Objective: Gather each line below that contains the word "time" and copy those lines out.

------------------------------------

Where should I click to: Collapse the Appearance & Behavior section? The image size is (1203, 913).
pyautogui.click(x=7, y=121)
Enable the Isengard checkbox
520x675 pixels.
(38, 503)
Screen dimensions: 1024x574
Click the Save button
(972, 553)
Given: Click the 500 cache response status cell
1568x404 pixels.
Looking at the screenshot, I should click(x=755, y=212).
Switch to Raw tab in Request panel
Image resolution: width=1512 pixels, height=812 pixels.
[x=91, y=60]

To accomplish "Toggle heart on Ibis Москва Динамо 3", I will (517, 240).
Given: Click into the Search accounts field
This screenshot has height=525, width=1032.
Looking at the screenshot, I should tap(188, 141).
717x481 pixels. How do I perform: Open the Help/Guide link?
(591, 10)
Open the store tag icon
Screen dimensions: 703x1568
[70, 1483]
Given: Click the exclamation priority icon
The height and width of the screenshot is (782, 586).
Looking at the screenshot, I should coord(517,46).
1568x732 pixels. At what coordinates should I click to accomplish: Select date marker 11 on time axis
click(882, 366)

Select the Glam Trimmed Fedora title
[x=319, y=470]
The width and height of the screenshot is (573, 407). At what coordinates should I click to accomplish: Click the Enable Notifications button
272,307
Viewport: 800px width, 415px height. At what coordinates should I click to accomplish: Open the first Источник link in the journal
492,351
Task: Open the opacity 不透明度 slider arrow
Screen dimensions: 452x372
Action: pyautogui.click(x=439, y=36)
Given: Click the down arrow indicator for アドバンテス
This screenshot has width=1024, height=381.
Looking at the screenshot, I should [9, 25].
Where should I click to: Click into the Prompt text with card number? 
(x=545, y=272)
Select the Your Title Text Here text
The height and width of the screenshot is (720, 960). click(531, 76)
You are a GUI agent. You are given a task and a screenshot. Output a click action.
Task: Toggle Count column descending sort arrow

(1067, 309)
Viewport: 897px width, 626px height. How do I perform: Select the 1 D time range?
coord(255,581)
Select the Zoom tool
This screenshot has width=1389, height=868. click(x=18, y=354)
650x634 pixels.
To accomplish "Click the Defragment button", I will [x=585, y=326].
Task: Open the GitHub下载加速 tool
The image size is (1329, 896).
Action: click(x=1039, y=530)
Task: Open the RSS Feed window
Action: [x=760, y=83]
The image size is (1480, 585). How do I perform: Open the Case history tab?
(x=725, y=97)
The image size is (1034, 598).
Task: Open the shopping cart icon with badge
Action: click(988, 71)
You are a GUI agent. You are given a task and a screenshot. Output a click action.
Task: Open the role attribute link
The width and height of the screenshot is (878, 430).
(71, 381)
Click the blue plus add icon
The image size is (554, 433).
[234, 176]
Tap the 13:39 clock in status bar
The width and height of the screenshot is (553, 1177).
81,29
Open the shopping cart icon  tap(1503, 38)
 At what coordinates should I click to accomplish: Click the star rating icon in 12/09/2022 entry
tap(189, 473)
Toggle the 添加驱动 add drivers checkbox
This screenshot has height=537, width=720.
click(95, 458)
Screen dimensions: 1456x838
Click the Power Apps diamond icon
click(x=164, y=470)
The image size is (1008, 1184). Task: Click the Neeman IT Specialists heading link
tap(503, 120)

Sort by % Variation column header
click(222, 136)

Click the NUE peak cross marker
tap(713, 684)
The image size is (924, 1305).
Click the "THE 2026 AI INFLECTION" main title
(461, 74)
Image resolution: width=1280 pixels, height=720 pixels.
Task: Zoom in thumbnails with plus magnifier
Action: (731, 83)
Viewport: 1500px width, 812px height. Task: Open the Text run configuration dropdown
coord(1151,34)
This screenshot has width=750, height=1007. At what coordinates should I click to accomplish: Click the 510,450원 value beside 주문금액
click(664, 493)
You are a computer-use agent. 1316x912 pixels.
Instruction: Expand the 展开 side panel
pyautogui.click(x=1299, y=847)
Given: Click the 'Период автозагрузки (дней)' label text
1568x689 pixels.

------------------------------------

Reply to the exercise:
1568x732 pixels. At what coordinates should I click to accomplish: Select date marker 11 on time axis
Viewport: 897px width, 626px height. How do I perform: Select the 1 D time range?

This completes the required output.